Zertifikate
Investitionen in den vergessenen Kontinent

Auf dem schwarzen Kontinent verschwinden die weißen Börsen-Flecken. Die Wirtschaft in vielen afrikanischen Ländern wächst stetig. "Subprime" ist dort kein Thema.

Unterdrückung, Überschuldung, Hyper- Inflation, Vertreibungen, Hungersnöte, Stammes- und Glaubenskriege, gefälschte Wahlen, Entführungen, gekaperte Schiffe, Krankheiten, hohe Kriminalität und Terrorismus: Nachrichten aus Afrika sind in der Mehrzahl Katastrophenmeldungen.

Tatsächlich haben viele Staaten auf dem schwarzen Kontinent mit großen Problemen zu kämpfen. Die Industrialisierung steckt in weiten Teilen des Kontinents immer noch in den Kinderschuhen, die Schere zwischen Arm und Reich ist riesig - nicht nur zwischen den Einwohnern, sondern auch zwischen den Staaten. Besonders deutlich wird das am Beispiel Südafrika: In der Republikam Kap werden 73 Prozent der gesamtafrikanischen Wirtschaftsleistung erarbeitet. Lässt man Südafrika in der Gesamtrechnung außen vor, erwirtschaften zwischen Algier und Maputo 320 Millionen Menschen ein Bruttoinlandsprodukt (BIP) von rund 210 Milliarden Dollar - das entspricht gerade einmal dem Bruttoinlandsprodukt von Portugal.

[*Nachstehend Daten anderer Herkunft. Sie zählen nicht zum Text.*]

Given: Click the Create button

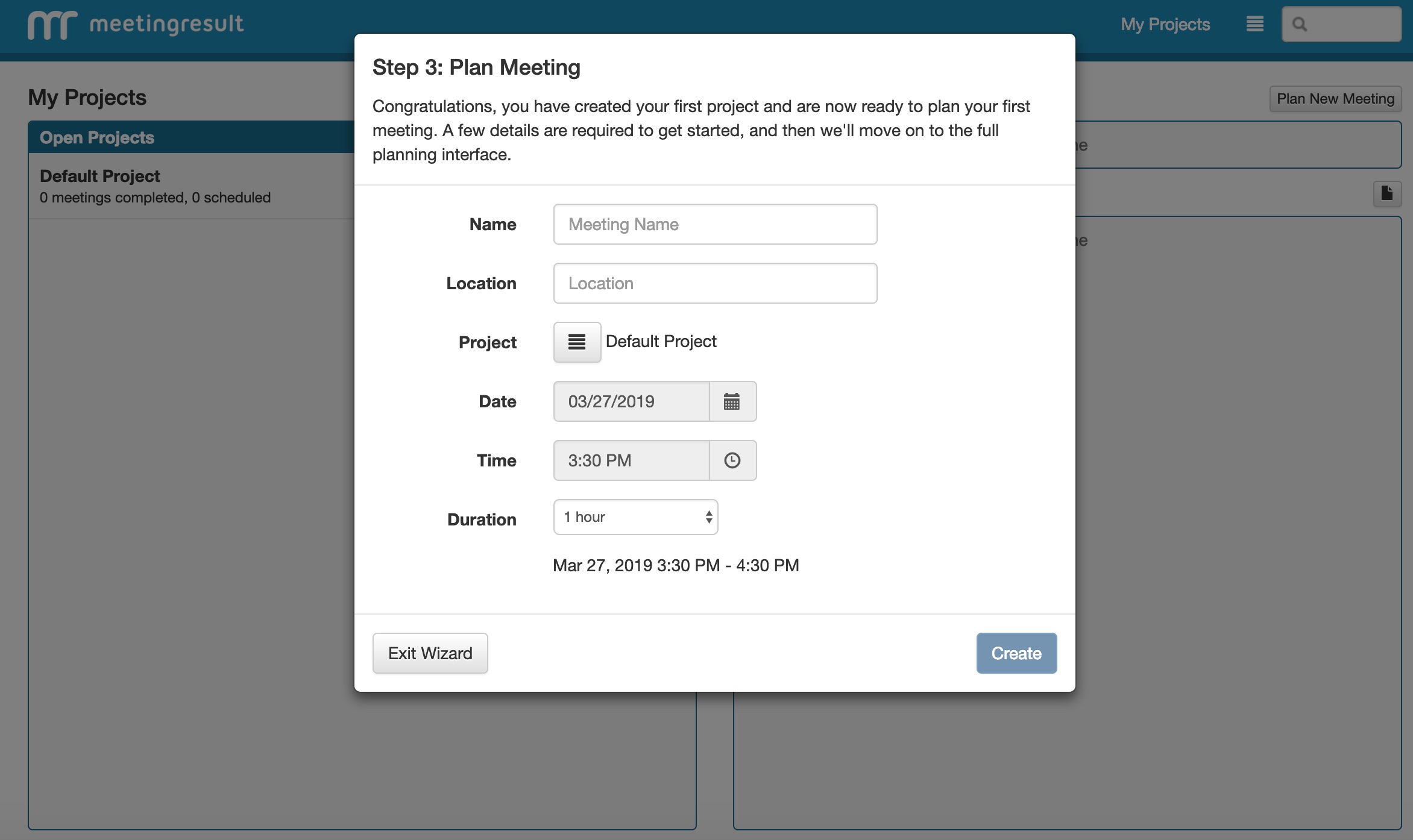Looking at the screenshot, I should tap(1016, 653).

Doch Afrika holt auf. In einigen Ländern wächst die Wirtschaft seit Jahren beachtlich. Nach UN-Schätzungen wird sich dieser Trend auch in diesem Jahr fortsetzen. Ein UN-Bericht, der in der äthiopischen Hauptstadt Addis Abeba vorgestellt wurde, geht für 2008 von einem Wachstum von 6,2 Prozent für den Kontinent aus. Schon 2006 und 2007 hatte das Wachstum der afrikanischen Länder bei 5,7 und 5,8 Prozent gelegen. Das afrikanische Wachstum werde vor allem durch eine höhere Inlandsnachfrage in vielen Ländern des Kontinents sowie durch steigende Rohstoffpreise getrieben.

Besonders die Produzenten von Baumwolle, Kupfer und anderen Mineralien hätten von den höheren Preisen profitiert, so die UN-Analyse. Die Vorkommen des Kontinents an Gold, Öl, Uran, Platin und anderen wichtigen Ressourcen sind gewaltig. Vor allem China hat die Chancen in Afrika entdeckt. Bis 2010 will die Volksrepublik größter Handelspartner des Kontinents sein.

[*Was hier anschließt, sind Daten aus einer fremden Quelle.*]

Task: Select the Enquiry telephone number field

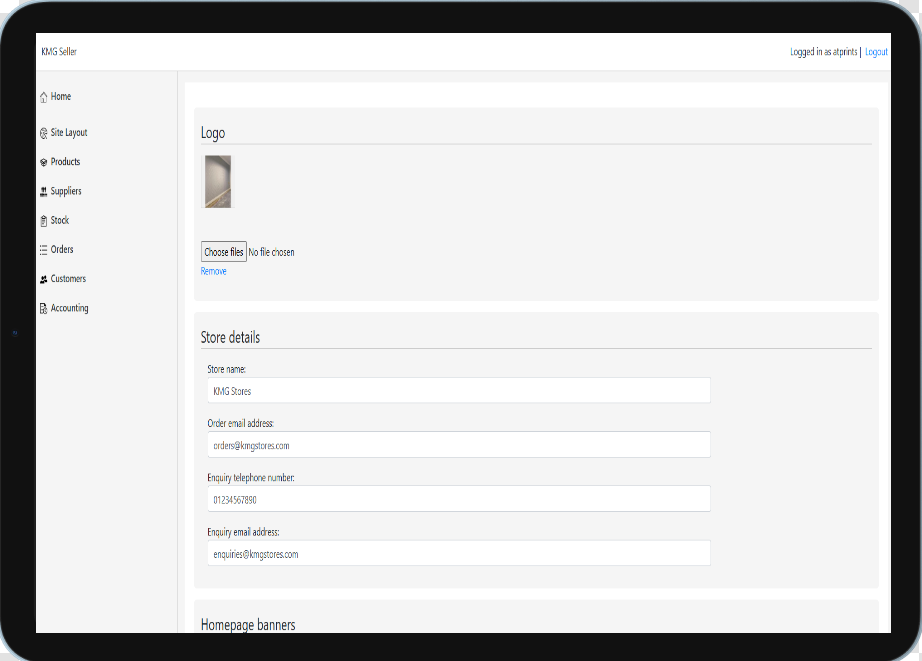Action: point(458,499)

Aber auch internationale Minen-Konzerne drängen in die Region, weil sie in den noch weitgehend unerschlossenen Minen großes Geschäftspotenzial wittern. Die starke Zunahme ausländischer Investitionen hat sich unter tatkräftiger Unterstützung Chinas in den vergangenen sieben Jahren von 10 Milliarden auf 40 Milliarden US-Dollar vervierfacht. Beste Voraussetzungen also auch für Privatanleger, um in den vergessenen Kontinent zu investieren.

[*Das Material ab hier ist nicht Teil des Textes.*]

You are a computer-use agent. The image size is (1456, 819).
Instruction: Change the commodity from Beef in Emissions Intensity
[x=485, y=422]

Die Zertifikate-Industrie hat - wie immer - diesen Trend schnell aufgegriffen und in handelbare Papiere umgesetzt. Zertifikate auf südafrikanische Unternehmen sind schon länger im Markt. Doch jetzt haben einige Banken zusätzlich Produkte emittiert, mit denen Anleger auch in Unternehmen investieren können, die nördlich von Johannesburg ihr Geld verdienen.